Sherwood Anderson, author, Chicago, Illinois, April 15, 1922

Sherwood Anderson was born in Camden, Ohio. Considered one of the great American writers, Anderson published a number of novels, short story collections, volumes of poetry, and memoirs during his lifetime, but he is best known for Winesburg, Ohio (1919). Set in a small Ohio town, the series of interconnected short stories influenced a generation of writers, including Ernest Hemingway and William Faulkner.

The son of a day laborer, Anderson left school early and took various jobs to support his family. He attended Wittenberg Academy in Springfield, Ohio, for a year and, after his mother died when he was 19, moved to Chicago to work in advertising. He returned to Ohio in 1906 and worked as a businessman, writing fiction in his spare time while running his own manufacturing business. Following a breakdown in 1912, Anderson left his wife and children and returned to Chicago, where he was befriended by writers such as Carl Sandburg, Ben Hecht, and Floyd Dell. He began publishing short stories in little magazines, such as the Little Review and the Masses. Anderson was influenced by modernist writers, such as his friend Gertrude Stein; in Winesburg, Ohio, his laconic, searching prose subtly evokes the alienation of small-town life. In the words of Bruce Falconer, “Most of the book takes place at night, as if Winesburg’s inhabitants are scavengers, sneaking through the darkness in search of understanding—something none of them ever finds. Anderson’s opening chapter, ‘The Book of the Grotesque,’ is his great philosophical statement about human nature: that each of us goes through the world alone, seeing only with our own eyes, fixated on our own experience, incapable of real understanding. Winesburg is not a place of promise and hope; it’s desolate and brutal, as isolated emotionally as it is geographically.”

Anderson eventually quit advertising to devote himself full time to writing. His many works include the novels Windy McPherson’s Son (1916), Marching Men (1917), Many Marriages (1923), Dark Laughter (1925), and Beyond Desire (1932). In addition to Winesburg, Ohio, Anderson published the short story collections The Triumph of the Egg (1921), Horses and Men (1923), and Death in the Woods (1933) and the memoirs A Story Teller’s Story (1924), Tar: A Midwest Childhood (1926), and Memoirs (1942). His collections of poetry include Mid-American Chants (1918) and A New Testament (1927). Later in his life, Anderson moved to Marion, Virginia, where he bought and ran two newspapers. He died unexpectedly in Panama, on a trip to South America, and was buried in Marion.
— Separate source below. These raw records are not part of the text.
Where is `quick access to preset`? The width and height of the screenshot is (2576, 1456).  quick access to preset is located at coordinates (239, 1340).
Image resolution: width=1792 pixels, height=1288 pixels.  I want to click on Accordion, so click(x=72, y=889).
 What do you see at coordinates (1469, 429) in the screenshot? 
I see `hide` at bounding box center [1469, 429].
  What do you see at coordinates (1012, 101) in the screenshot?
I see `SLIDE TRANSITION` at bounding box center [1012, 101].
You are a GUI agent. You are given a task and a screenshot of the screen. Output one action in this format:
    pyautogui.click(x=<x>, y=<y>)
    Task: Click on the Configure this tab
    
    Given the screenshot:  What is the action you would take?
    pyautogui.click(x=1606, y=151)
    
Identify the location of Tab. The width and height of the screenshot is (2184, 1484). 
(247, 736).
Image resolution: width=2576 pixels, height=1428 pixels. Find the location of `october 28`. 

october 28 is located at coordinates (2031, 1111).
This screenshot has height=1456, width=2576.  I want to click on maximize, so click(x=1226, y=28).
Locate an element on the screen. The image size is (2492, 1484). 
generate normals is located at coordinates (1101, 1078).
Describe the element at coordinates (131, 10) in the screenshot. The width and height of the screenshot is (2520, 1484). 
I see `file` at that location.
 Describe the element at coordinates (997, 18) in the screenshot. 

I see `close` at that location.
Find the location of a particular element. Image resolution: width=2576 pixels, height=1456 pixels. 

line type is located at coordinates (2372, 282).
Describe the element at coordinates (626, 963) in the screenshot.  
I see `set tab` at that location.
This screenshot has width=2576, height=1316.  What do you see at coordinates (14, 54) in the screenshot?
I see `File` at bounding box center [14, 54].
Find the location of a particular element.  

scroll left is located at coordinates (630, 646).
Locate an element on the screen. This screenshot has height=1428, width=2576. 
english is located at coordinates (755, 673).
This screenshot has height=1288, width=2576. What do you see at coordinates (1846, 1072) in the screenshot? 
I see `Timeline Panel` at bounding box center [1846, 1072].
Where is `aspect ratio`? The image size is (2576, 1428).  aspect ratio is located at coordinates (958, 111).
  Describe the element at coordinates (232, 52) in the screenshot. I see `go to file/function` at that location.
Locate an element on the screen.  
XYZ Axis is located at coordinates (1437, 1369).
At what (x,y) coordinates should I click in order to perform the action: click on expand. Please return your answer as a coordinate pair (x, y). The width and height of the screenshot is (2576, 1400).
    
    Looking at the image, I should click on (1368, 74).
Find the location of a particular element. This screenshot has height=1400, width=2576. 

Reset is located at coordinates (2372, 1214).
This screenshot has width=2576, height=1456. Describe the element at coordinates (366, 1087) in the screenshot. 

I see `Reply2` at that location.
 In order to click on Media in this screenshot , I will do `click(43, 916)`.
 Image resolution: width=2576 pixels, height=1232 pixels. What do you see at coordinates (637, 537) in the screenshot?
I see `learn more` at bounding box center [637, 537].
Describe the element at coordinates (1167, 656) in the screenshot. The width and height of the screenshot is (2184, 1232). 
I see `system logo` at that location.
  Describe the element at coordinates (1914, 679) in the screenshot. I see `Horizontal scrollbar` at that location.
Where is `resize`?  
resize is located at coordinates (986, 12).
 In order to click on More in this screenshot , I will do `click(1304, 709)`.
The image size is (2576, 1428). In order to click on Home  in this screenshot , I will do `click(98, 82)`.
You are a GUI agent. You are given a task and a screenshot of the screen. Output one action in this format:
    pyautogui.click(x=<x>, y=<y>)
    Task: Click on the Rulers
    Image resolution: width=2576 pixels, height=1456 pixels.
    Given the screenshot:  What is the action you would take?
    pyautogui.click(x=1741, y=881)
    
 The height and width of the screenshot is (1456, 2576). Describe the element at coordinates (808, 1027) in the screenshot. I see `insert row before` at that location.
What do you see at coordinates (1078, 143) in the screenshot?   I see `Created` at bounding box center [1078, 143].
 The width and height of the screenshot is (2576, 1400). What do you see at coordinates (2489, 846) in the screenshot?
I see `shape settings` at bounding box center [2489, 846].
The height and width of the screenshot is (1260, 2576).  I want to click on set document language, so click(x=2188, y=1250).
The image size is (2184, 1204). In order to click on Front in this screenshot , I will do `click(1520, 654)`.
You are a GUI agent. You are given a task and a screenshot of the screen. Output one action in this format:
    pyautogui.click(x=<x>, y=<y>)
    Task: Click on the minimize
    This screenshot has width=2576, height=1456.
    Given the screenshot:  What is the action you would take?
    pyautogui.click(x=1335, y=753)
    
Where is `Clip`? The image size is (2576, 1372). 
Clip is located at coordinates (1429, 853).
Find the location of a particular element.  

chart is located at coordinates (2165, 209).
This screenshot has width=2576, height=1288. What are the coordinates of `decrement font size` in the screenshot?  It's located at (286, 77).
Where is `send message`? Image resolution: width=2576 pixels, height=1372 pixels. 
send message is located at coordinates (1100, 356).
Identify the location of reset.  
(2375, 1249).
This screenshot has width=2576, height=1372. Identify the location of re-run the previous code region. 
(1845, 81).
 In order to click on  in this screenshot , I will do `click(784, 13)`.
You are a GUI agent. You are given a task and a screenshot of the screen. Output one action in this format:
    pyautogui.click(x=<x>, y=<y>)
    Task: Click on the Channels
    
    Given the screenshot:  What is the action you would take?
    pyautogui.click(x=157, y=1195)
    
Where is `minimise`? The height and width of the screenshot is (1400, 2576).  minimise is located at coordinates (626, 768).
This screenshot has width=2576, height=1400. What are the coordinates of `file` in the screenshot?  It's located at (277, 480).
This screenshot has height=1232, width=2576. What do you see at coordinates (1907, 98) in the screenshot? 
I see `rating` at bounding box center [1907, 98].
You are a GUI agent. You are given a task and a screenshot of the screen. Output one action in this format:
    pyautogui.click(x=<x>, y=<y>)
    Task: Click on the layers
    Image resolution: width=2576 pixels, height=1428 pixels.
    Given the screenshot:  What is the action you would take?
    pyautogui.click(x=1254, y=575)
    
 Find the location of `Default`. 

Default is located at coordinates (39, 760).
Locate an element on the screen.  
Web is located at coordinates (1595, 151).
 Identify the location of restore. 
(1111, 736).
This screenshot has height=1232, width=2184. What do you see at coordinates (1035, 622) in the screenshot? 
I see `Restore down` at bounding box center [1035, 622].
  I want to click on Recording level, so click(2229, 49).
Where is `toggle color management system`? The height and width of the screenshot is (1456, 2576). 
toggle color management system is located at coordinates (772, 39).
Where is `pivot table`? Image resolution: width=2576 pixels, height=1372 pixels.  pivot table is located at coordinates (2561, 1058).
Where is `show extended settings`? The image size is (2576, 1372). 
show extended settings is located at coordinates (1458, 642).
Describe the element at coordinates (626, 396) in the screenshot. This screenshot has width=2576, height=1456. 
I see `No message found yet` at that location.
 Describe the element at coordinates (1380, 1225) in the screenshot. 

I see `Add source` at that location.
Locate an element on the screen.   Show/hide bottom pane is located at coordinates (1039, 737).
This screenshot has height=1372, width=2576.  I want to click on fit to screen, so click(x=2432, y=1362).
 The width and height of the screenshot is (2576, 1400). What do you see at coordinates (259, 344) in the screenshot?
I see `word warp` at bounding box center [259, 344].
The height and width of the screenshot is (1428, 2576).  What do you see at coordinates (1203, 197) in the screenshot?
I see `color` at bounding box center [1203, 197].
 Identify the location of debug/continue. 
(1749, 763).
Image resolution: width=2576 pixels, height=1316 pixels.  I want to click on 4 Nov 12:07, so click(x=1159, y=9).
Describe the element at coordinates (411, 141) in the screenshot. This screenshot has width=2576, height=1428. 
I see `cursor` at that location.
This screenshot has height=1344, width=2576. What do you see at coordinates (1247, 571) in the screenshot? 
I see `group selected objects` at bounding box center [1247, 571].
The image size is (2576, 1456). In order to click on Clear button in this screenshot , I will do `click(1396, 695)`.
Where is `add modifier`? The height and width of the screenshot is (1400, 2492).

Though he fell out of critical favor later in his life—Hemingway skewered Anderson’s style in The Torrents of Spring (1926)—Anderson remains an important and influential figure in early-20th-century American letters. In his biography of Anderson, the critic Irving Howe remarked, “When I read Winesburg, Ohio in my adolescence, I felt that a new world had been opened to me, new possibilities of experience, new dimensions of emotion. Not many years later I found myself rejecting Anderson’s work: I was impatient with his vagueness, superior to his uncertainty. Yet he still meant more to me than other writers of unquestionably greater achievement.”